Each base-specific fluorescent-labeled cycle sequencing reaction routinely included approximately 100 or 200 ng Biomek isolated single-stranded DNA for A and C or G and T reactions, respectively. Double-stranded cycle sequencing reactions similarly contained approximately 200 or 400 ng of plasmid DNA, isolated using either the standard alkaline lysis or the diatomaceous earth modified alkaline lysis procedures. All reagents except template DNA are added in one pipetting step from a premix of previously aliquotted stock solutions stored at -20degC (see Appendix B). To prepare the reaction premixes, reaction buffer is combined with the base-specific nucleotide mixes.
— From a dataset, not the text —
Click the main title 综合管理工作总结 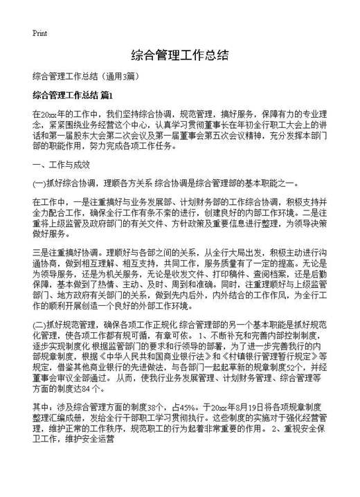click(179, 55)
Prior to use, the base-specific reaction premixes are thawed and combined with diluted Taq DNA polymerase and the individual fluorescent end-labeled universal primers (see Appendix C) to yield the final reaction mixes, that are sufficient for 24 template samples.

Once the above mixes are prepared, four aliquots of single or double-stranded DNA are pipetted into the bottom of each 0.2 ml thin-walled reaction tube, corresponding to the A, C, G, and T reactions, and then an aliquot of the respective reaction mixes is added to the side of each tube. These tubes are part of a 96-tube/retainer set tray in a microtiter plate format, which fits into a Perkin Elmer Cetus Cycler 9600. Strip caps are sealed onto the tube/retainer set and the plate is centrifuged briefly. The plate then is placed in the cycler whose heat block had been preheated to 95deg C, and the cycling program immediately started. The cycling protocol consisted of 15-30 cycles of seven-temperatures:

95degC denaturation

55degC annealing

72degC extension

95degC denaturation

72degC extension

95degC denaturation, and

72degC extension, linked to a 4deg C final soak file.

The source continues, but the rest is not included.